Dygest vous propose des résumés selectionnés et vulgarisés par la communauté universitaire.
Voici le résumé de l'un d'entre eux.
de David Lepoutre
Cœur de banlieue est un ouvrage de sociologie urbaine traitant avant tout de la jeunesse des grands ensembles parisiens, de ses pratiques et de la culture dans laquelle elle évolue. À l’occasion de son enquête, qui l’a amené à déménager pour s’installer durablement dans la cité des 4000 à La Courneuve, David Lepoutre a tenté d’approcher ce qu’il nomme la culture des rues à travers ses différentes facettes : son inscription dans les espaces du quartier, ses versants langagiers, corporels, humoristiques, agonistiques, tout comme les systèmes de classification des personnes et des groupes.
Que ce soit dans l’étude de l’environnement urbain, des mœurs et comportements adolescents, des relations entre pairs ou avec les « adultes », David Lepoutre articule tout son propos autour d’une hypothèse centrale, celle de la « culture des rues ».
D’après lui, il ne s’agit pas de décrire un « manque » ou, comme on dit sociologiquement, une situation d’« anomie », soit l’affaiblissement des normes qui régulent la vie sociale ; il s’agit d’étudier une culture pleine et entière, autonome, qui investit la quasi-totalité de la vie adolescente. Cette approche permet à l’ethnologue de faire preuve de nuance et de réflexivité tout au long de son récit.
Loin d’être de simples formes rituelles de justification de son enquête, cette nuance et cette réflexivité sont mises à leur juste place : elles permettent de cerner les prismes à travers lesquels les données présentées ont été produites, ainsi que les conditions, toujours fragiles, de leur validité.
En septembre 1990, David Lepoutre est nommé enseignant d’histoire-géographie dans un collège de La Courneuve, en banlieue parisienne, sans réelle connaissance des réalités des quartiers populaires, et encore moins de la cité des 4000. Cette position particulière conditionne le travail d’ethnologie que l’auteur réalise en parallèle, auprès de la jeunesse qu’il rencontre dans le cours de son travail, puisqu’en février 1992 il décide de déménager pour deux ans dans la cité.

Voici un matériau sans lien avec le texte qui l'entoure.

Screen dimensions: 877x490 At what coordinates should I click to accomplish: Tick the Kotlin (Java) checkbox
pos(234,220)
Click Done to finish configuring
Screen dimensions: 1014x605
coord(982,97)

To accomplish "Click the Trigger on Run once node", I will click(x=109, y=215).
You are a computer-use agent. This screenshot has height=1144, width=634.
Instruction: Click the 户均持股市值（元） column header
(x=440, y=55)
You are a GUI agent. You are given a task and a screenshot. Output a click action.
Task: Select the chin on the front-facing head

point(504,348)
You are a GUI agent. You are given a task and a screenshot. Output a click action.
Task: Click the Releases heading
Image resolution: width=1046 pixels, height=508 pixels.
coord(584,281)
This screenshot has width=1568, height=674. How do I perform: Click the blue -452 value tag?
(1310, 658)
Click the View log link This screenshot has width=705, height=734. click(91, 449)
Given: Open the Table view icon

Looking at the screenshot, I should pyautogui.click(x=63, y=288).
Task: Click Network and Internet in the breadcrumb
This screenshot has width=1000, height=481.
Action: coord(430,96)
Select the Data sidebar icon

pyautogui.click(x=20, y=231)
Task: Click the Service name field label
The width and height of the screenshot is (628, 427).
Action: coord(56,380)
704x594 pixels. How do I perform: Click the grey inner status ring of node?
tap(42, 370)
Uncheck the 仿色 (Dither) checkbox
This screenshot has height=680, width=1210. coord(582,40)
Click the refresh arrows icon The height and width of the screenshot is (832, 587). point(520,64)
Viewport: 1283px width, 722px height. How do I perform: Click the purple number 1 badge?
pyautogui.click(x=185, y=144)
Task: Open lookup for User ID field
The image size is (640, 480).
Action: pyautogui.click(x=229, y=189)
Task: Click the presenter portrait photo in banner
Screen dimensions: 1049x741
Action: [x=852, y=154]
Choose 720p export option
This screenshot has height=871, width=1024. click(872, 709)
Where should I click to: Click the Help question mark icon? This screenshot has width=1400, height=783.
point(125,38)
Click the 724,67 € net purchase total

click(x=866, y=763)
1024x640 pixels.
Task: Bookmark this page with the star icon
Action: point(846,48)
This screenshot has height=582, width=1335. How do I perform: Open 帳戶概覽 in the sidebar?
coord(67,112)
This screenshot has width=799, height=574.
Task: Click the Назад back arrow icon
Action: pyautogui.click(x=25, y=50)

Nourri par les méthodes de l’observation participante et de l’immersion, mais également d’un éventail d’autres techniques de recherche - enquête d’interconnaissance, journal de terrain, entretiens, etc. – Cœur de banlieue est un ouvrage aussi clair qu’il est nuancé et complexe. L’auteur a conscience – à juste titre – que la démarche qu’il adopte est potentiellement minée en tout point. Comment parler de la jeunesse, et plus précisément des collégiens, des grands ensembles périphériques sans répéter les représentations simplistes qui structurent les représentations de ces populations ? « Les chercheurs qui étudient les cultures populaires […] sont soumis à un dilemme permanent : osciller entre le misérabilisme, qui met l’accent sur les relations à la culture légitime et qui disqualifie le peuple au nom de ses manques, et le populisme, qui prophétise et voit en lui les germes d’un monde nouveau » (pp.20-21).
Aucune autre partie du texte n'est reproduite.